私は努力が足りないのではないか。もっと努力をすれば、母乳も出るようになるのではないか、赤ん坊も大きくなるのではないか、泣かないようになるのではないか。日夜悩み続けた。
産後、原稿も書けなくて、金も稼げなかったし、かといって家事や育児もうまくできない。それどころか母乳さえ出ないだなんて! と何度も自分の無価値を責めた。
そうして、私は必死で母乳量の記録づくりをするという、ちょうど竹槍を手に訓練を重ねるような謎の努力に全力を投入し、ごく恵まれた家という平和な閉鎖空間の中で、ますます自分を追い込んでいったのだった。

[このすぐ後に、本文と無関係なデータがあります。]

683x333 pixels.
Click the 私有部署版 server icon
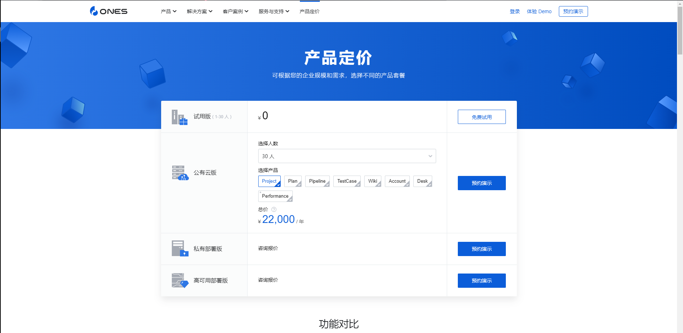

たかが母乳で?! 振り返ると、悪い冗談みたいで馬鹿馬鹿しいし、あの頃の私は、ようするにホルモンバランスの崩壊による産後鬱的なやつだったのだ、と笑えるのだが。
けれど思えば、これまで努力というものをすれば、何でもできると教えられていたし、自分でも心の底ではそう信じていたことに気づいて、ぞっとした。
何かがうまく行かなかったり、失敗するのは、努力が足りなかったせいなのだ、と考えていたのではないか。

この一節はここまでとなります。